子育てをブログを卒業して、大好きなモノ作りを楽しんでいます。マイアトリエに関するあれこれを綴っていきます。

船頭多くして餅を絵に描く

2010年12月08日 | アトリエ
 仕事の話。
 去年の忘年会では小さなことでブチ切れだったが、今年後半は実家がゴタゴタしてから小さなことに引っ掛かる余裕がなく、仕事が楽で良かったなあと安堵し、こんな職場でも仕事すること自体はやっぱ私のストレス解消なのだ、と機嫌よく働いているのだが、このくそややこしい時期に新規プロジェクトを任された。
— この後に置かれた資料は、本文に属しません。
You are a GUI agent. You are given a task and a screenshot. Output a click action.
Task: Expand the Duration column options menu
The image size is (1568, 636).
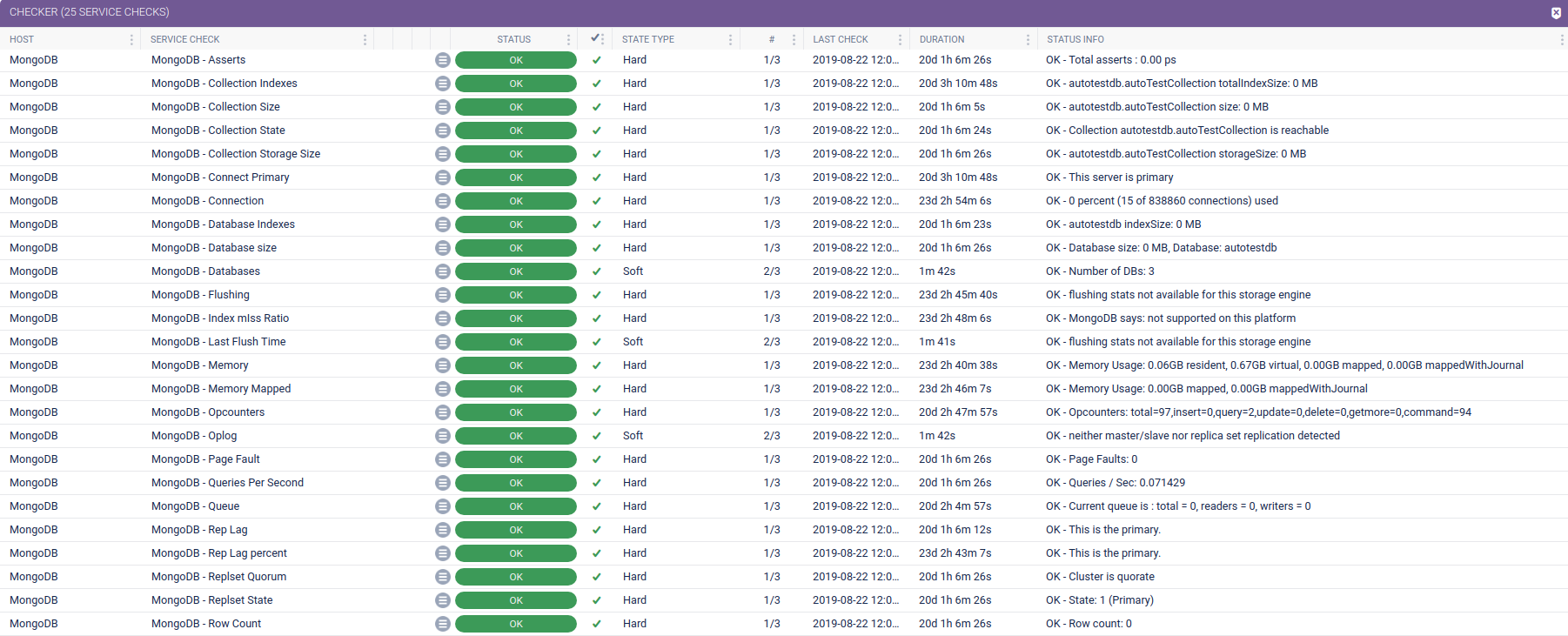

 と言えばカッコいいが、更地に家を建てるような新規プロジェクトではなく、好き勝手に置いたオブジェを活かして美術館を建てろという、超ハードル高っな企画だった。

 しかも任され方がひどい。家が出来上がりそうだから客に届ける前に綺麗に掃除してほしい、ほんでもって今後のメンテナンスを頼みたいので一応お客を紹介しとくわ、と言われて、そのくらいだったらお手伝いさせていただきますと思ってのこのこ付いて行ったら、パースを広げて検討中、みたいな。設計図もまだですってか。んで、オブジェをまとめるプロを連れてきたので庭のことは直接言ってくださいって紹介されちゃったよ。

 聞いてねーよ。てか庭師じゃねーし。ちょっとガーデニングが得意なだけのただのハウスキーパーだよ、みたいな。例えば、の話だけど。

 客の前で騙されて連れてこられたと言うわけもいかず、商談が終わるころにはとりあえず造園家を捜して切り抜けようと腹をくくり、商談後にこれまでの経緯を教えてくれと迫ったが、このオヤジ、恐ろしく説明の下手な輩だった。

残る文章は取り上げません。